Najgorszym nieszczęściem naszych czasów jest wiara w prawa człowieka. Wiara w prawo, które można odseparować od sprawiedliwości dystrybucyjnej. Pojawiły się naprawdę chore pomysły, jak ten, że dzieci są wszystkie transseksualne a płeć to kwestia wychowania i kultury. Albo kwestią tego jak się akurat czujemy. Dziś mam ochotę być czarny a jutro wilkiem, więc wszyscy muszą mnie tak postrzegać
— mówi w rozmowie z portalem „wpolityce.pl” teolog Kościoła Anglikańskiego, wykładowca Religii, Polityki i Etyki na Uniwersytecie Nottingham i założyciel ruchu „Radical Orthodoxy” prof. John Milbank, który gościł w Warszawie na zaproszenie Teologii Politycznej.
wPolityce.pl: Rumuński filozof i eseista Emil M. Cioran już pół wieku temu pisał, że „Europa to uperfumowany trup”. Teraz ten trup wydaje się ulegać przyśpieszonym procesom rozkładowym. Prezydent Węgier Viktor Orban wieszczy koniec liberalnej demokracji, a Wielka Brytania opuszcza Unię Europejską pod hasłem „odzyskania kontroli”. To koniec pewnej ery?
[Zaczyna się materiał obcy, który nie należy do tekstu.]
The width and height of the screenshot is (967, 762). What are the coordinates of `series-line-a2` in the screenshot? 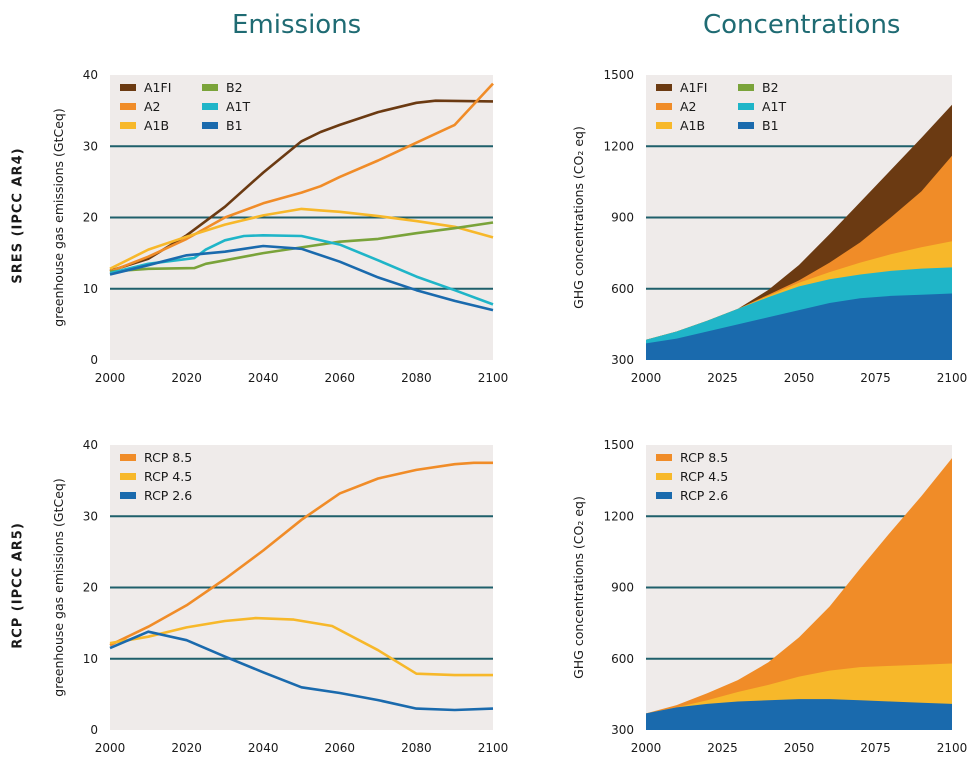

Prof John Milbank: Dzisiejsze czasy przypominają lata 20-te i 30-te XX wieku, gdy panowała ogromna niepewność co do przyszłości. A może być jeszcze gorzej niż wówczas, bo mamy dziś do czynienia nie tylko z niebezpiecznymi ideologiami, a z wieloma bardzo złożonymi problemami, dla których nie ma na razie rozwiązania. Rośnięcie w siłę Azji, agresywna Rosja u granic Europy, która nie jest z nią w żaden sposób zintegrowana, masowa imigracja z krajów muzułmańskich. W Wielkiej Brytanii nawet lewicowi intelektualiści zaczynają dostrzegać problem imigracji. Przyjęliśmy zbyty wielu ludzi, którzy nie chcą się integrować. Dotyczy to szczególnie muzułmanów. Założenie, że każdy, kto przybędzie do Europy automatycznie przyjmie liberalną demokrację, okazało się błędne. Mamy w Europie coraz więcej ludzi o odmiennych wartościach i to powoli zaczyna wyglądać na kolonizację. Wartościowi ludzie, szczególnie w Niemczech, nie chcą powtarzać błędów przeszłości, jednak będąc ślepym na istotę islamu i związane z tym problemy ryzykują, że stanie się dokładnie to, czego chcą uniknąć. Wraca antysemityzm, tyle że w wydaniu islamskim. Część brytyjskiej lewicy jest tak łasa na głosy muzułmanów, że jej to nie przeszkadza. Wręcz przeciwnie. Wobec inwazji islamu niejeden zorientował się, że nasze europejskie wartości nie wywodzą się wcale z oświecenia, ale z o wiele starszego dziedzictwa. Rzymskiego, greckiego, chrześcijańskiego. Grecki ideał życia teoretycznego, rzymski porządek prawny przepojony Ewangelią. Chrześcijaństwo i do pewnego stopnia judaizm są elementami integrującymi kontynent. Nagle okazuje się, że wszystkie cywilizacje są religijne. Naszym problemem jest, że wychodziliśmy z założenia, iż nasza świeckie społeczeństwa stanowią koniec historii, szczyt postępu i że ludzie z innych cywilizacji, którzy do nas przybędą to po prostu zaakceptują. A tak nie jest.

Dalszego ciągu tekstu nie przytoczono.